The job was really cool. I was working as an extension of the marketing team for Microsoft’s Macintosh Business Unit (MacBU). The MacBU is the entity within the company through which all of Microsoft’s Mac software is made.
The MacBU has a main website called Mactopia, for selling products and offering support, for which I worked as the main designer on.
MacTopia was our whole reason for existing there, and we were basically charged with the daunting task of keeping the Mac community happy by providing downloads, updates, support, links, interviews, and all kinds of other stuff. It was a huge challenge, but it was fun. There were many all-nighters there, usually the night before MacWorld or a major product launch.
I remember getting up at 4 AM to go in to the office and working with Big Al to release Internet Explorer 5 to the world. There were a lot of interesting and unique things like that to experience there.

My boss was a very close second to the previous one. He was like a cross between Han Solo and Captain Kirk, which was cool. We had mandatory ping pong tournaments every day, which made the job a lot more enjoyable for
everyone.

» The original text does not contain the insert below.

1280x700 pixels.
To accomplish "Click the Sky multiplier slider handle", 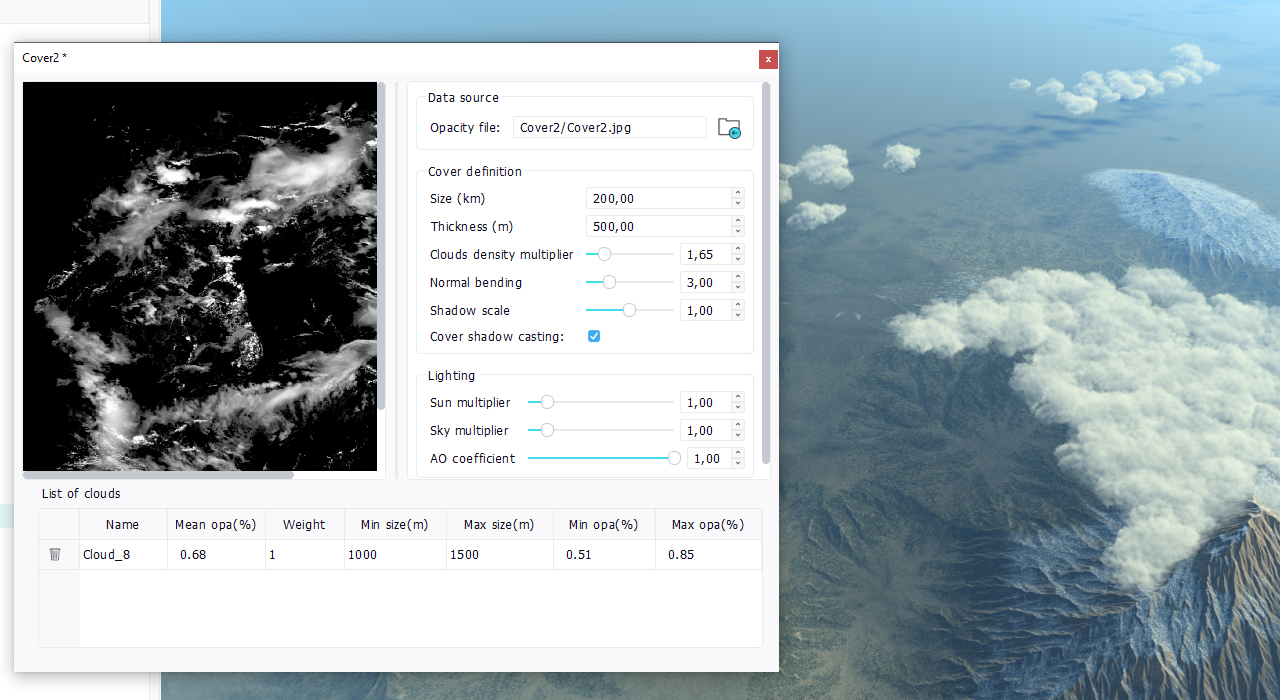I will 547,430.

He’d often do weird stuff, like suggest that we all get wetsuits and swim across Lake Washington. Sometimes he’d award a free day off to whoever could beat him at foosball. He was a really funny guy, and also a good boss.

Microsoft itself is an incredible thing to experience. I worked right there on the main campus, and it’s really hard to explain what that’s like. MS is like a huge, well-oiled machine that works very efficiently – and is hugely successful because of it. Working there makes you feel like a tiny cog in that machinery – but still important nonetheless. Although things there aren’t necessarily perfect, there’s a prevailing sense of efficiency, practicality, and coolness about that place. It’s pretty amazing to work in a place where everything’s nice because the money’s there to make it possible.

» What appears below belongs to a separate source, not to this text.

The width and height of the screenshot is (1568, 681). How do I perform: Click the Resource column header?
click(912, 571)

Unfortunately, thr girlfriend situation had pretty much fizzled out due to my moving away. I threw myself into my work, sometimes working up to 16 hour days… It was a pretty gross, unhealthy time for me. My attitude was sour, and the lack of sunlight was starting to affect me even more. I was like a flabby, overweight version of Gollum, living nocturnally in my office.
In retrospect, it may have been a bonehead move to abruptly move away like that. Nevertheless, it ended up being a good career move – and I am now engaged to marry that same girl, so maybe things happened that way for a reason.

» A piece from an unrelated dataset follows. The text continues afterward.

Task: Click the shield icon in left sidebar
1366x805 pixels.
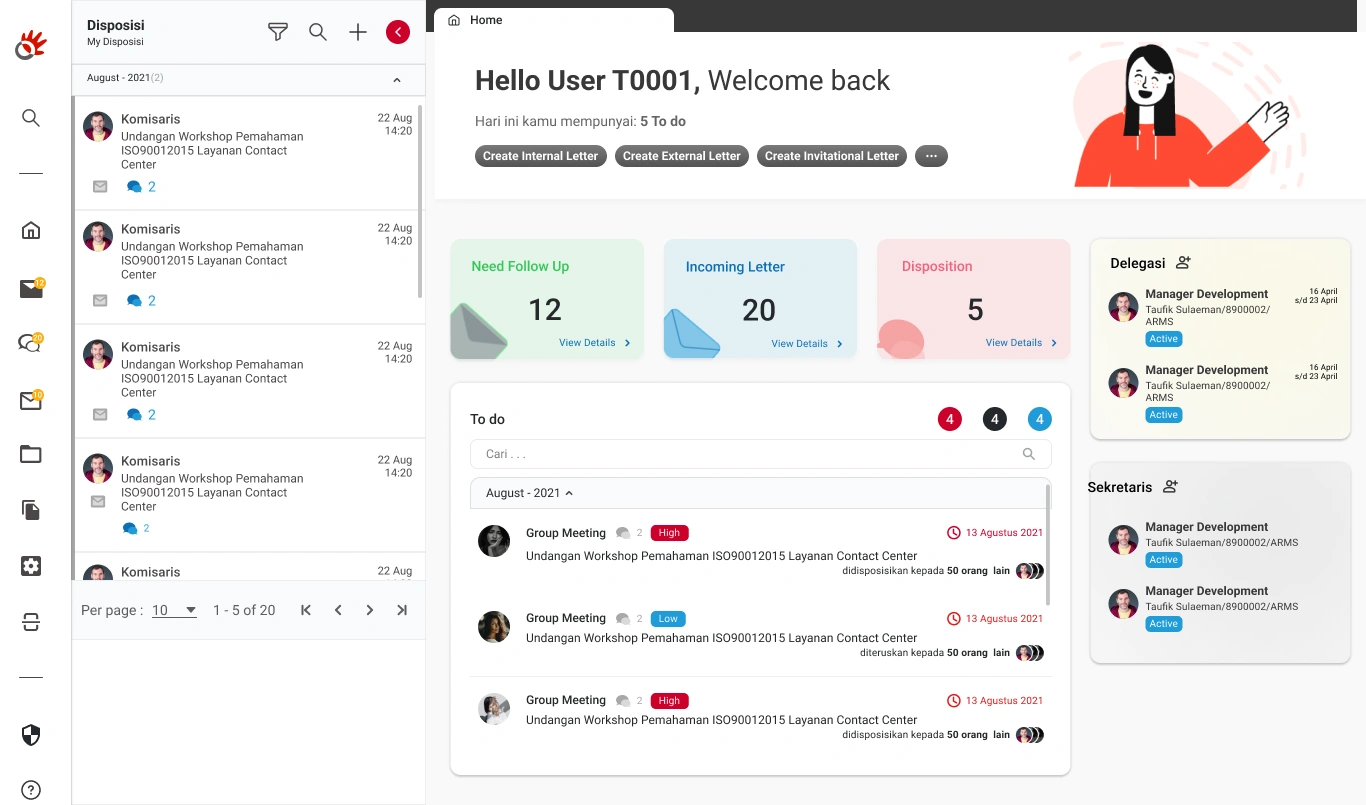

There were many adventures had there, and one cool thing about the area is that Guillermo lived in Seattle. Fortunately, Paco and his girlfriend moved up there as well… so we all hung out quite a bit. Seattle is a LOT of fun to hang out in, and remains my favorite metropolitan city.

* * *

After a year or so I decided that I wanted to see the sun again, so I decided to move back to California. I hate to sound like a weenis, but the lack of regular sunlight was slowly killing me. I felt like a houseplant that had been stuck in a dark closet for a year; gradually withering away. Even when I went outside, it didn’t feel like I was ‘outside’ – because I never saw the sun, and the low overhanging clouds never let up.
The pivotal moment for me was when I flew down to Chico for my sister’s wedding in late spring. It was 85 degrees and sunny in California, but everybody in Washington was still wearing sweaters and raincoats. The second the plane broke through the clouds into that glorious sunlight, I knew I had to come back.

I left MS in August of 2000 after accepting a job with a company in Petaluma, California. Once again, Jaime came to the rescue. This time he drove the U-Haul, and I drove the Jetta. The night before we left, we took a break from packing stuff up and went to look for some walkie talkies to use on the 8+ hour drive from Redmond to Redding. We couldn’t find any decent ones that didn’t cost a fortune, so we went to Toys-R-Us and bought some $16 “SPACE PATROL” headset walkie talkies. They were rad, and we wore them the whole way down. Jaime had some guy get mad at him just for looking like an idiot, but aside from that they greatly enhanced our trip.

I’d consider moving back up there with my wife someday, provided that I bring a few sunlamps, a treadmill, and plenty of vitamin D with me.